Saved entries
┌──
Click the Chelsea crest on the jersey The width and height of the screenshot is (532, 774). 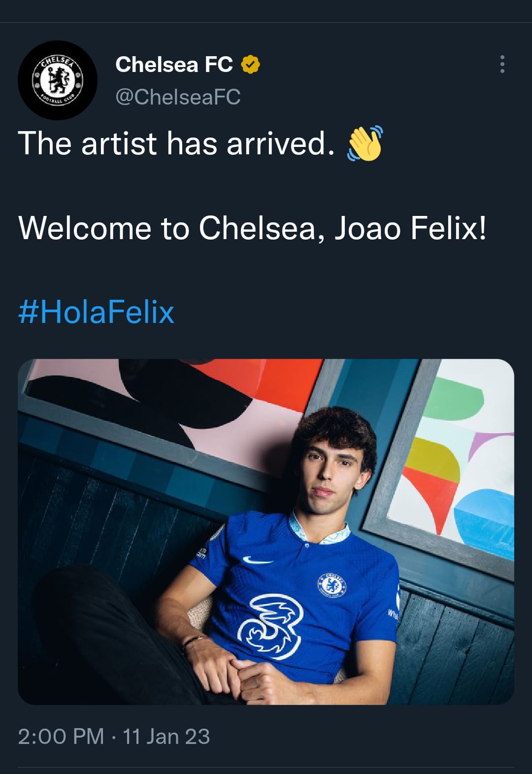332,585
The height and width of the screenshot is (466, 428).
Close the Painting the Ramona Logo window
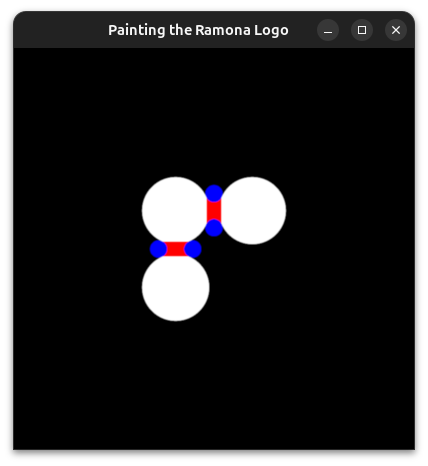[x=396, y=30]
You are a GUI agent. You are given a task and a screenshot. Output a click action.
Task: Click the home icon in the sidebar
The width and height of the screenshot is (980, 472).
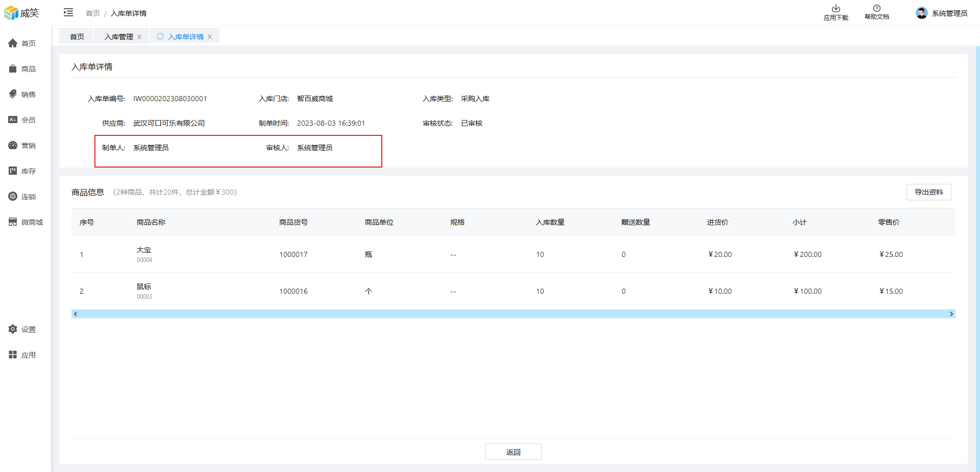pyautogui.click(x=13, y=43)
└──
Directions:
The copy starts at the line holding "Close the Painting the Ramona Logo window" and ends at the last line of the records above. Transcribe those lines exactly, pictures excluded.

Answer to the exercise:
Close the Painting the Ramona Logo window
[x=396, y=30]
You are a GUI agent. You are given a task and a screenshot. Output a click action.
Task: Click the home icon in the sidebar
The width and height of the screenshot is (980, 472).
pyautogui.click(x=13, y=43)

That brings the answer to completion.